A woodwind instrument historically is an instrument made of wood that has air blown into it to produce sound. However, most woodwind instruments are made of synthetic materials or metal today. The woodwind instrument family includes the flute, oboe, clarinet, and bassoon. A woodwind player blows into a reed to produce sound, unless the instrument is a flute. Most players go through dozens of reeds during the year. If your child ends up playing oboe or clarinet in the band, don't be surprised at how many reeds you need to buy. Saxophones also fit into the woodwind family, although they are a more modern instrument.

Brass instruments include trumpets, trombones, French horns, and tubas. The flugelhorn also belongs to the school band brass family. Usually the band will only have one tuba. A marching tuba that wraps around the player is called a Sousaphone, after the composer John Phillip Sousa who wrote "Stars and Stripes".
saxophone

Music Necessities
Your young musician will need a portable music stand, a metronome, and concert attire. Online music companies and music stores sell portable music stands for under twenty dollars. Most students will lose their music stands a few times, and you can replace an inexpensive music stand easily. A metronome helps your musician keep time. You can find both digital and analog metronomes. I suggest small digital metronomes that clip onto a music stand. The larger metronomes work better for pianists.


Band concert attire largely depends on the concert venue and the band director. For example, as a percussionist, I needed to wear all black. Unfortunately, many directors insisted I wear a skirt, extremely unpractical for drum set or even timpani. Eventually I began wearing black slacks instead. Fancier venues may require suit and tie for the boys and black gowns for the girls. For marching band, the school will supply a wide array of cheesy band uniforms complete with plastic hats and cummerbunds.
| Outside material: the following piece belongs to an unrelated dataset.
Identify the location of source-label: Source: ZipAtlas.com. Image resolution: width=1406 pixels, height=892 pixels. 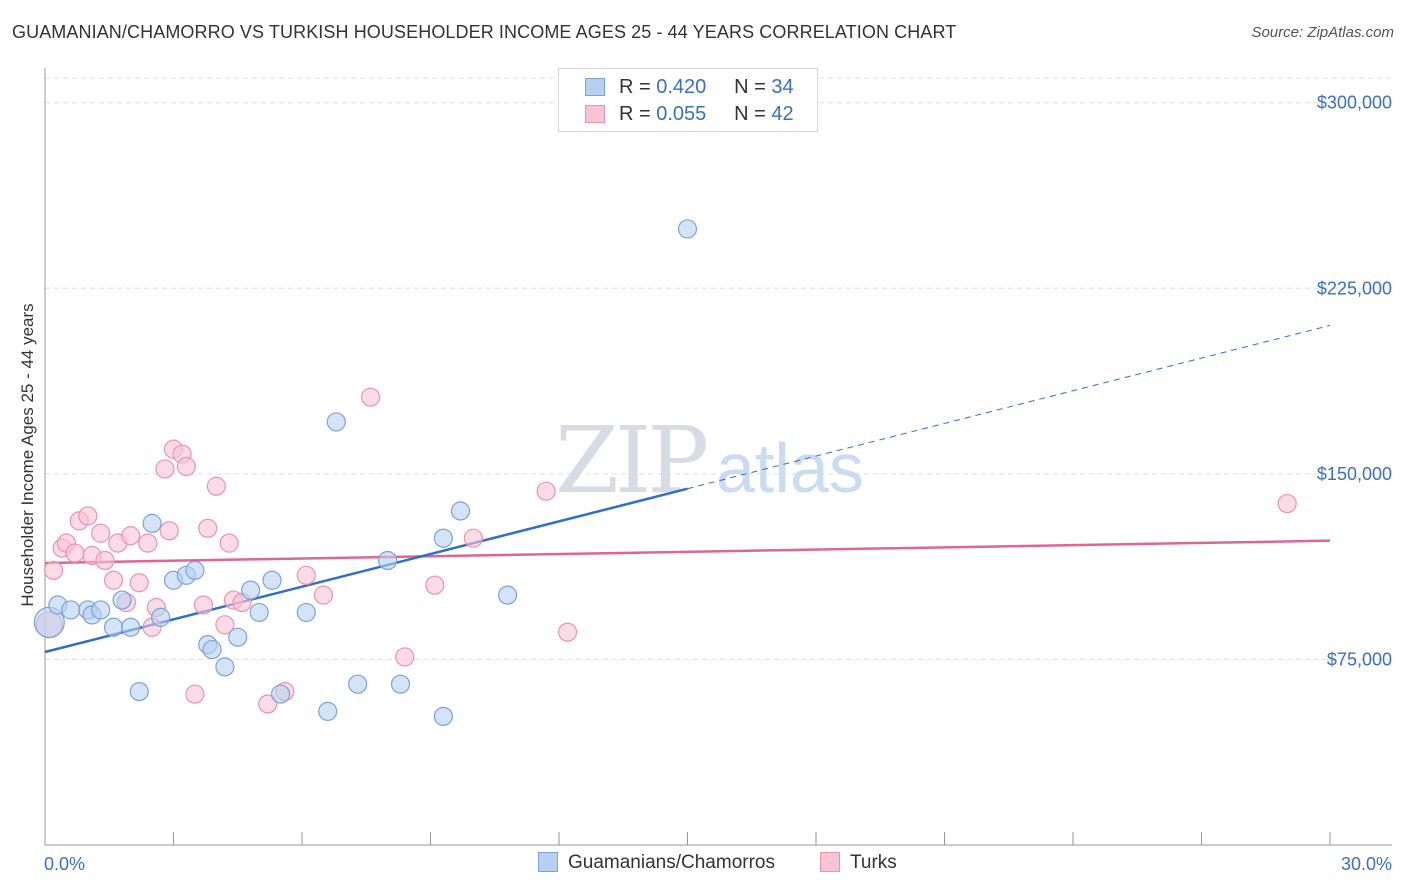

You will provide marching shoes.

Other music necessities might include a music stand light and clothespins to keep the sheet music from flying in an outdoor concert. Each instrument has its music necessities, like valve oil or a drum key.

Rehearsals
Band rehearsals usually take place during the school day. Marching band rehearsals take place on the football field after school. A dress rehearsal is the rehearsal right before the final concert. The band runs through the entire program and takes care of logistics like stand lights.


Expect concert days to drain the life out of your musician. Most likely band students will meet right after school for dress rehearsal, with only a short break to catch dinner. Musicians need to arrive at a concert at least thirty minutes to an hour before the concert to warm-up. Warming up can include tuning instruments, buzzing lips for brass instruments, shaking out hands for drummers, and checking reeds for woodwinds.

Band Concert Etiquette
You will receive a program listing pieces and composers. Use this as your guide during the concert. Don't clap until the end of a piece. If a musical piece has several parts (or movements), then you do not clap between movements. No talking, coughing, sneezing, or laughing is allowed during a concert. Of course, all rules are off for a football game. Jazz concerts are more open, too.

Many parents buy their child flowers for first performance, take tons of pictures, point and wave during the concert, and give a standing ovation after a solo. The flowers are fine, but try to avoid too many pictures until after the concert. Take your cue from the rest of the audience. Standing ovations are usually reserved to the end of the concert, and yelling after a solo should only happen at a football game.

At the end of the concert, your musician might have to put away stands and percussion instruments, lock away their instrument, or even meet with the band director for an after-concert pep talk. Even though they are ready to fall asleep standing up, most musicians will go out after a concert to bond. At that point, you might have to convince your musician that its time to go home and leave the music for another day.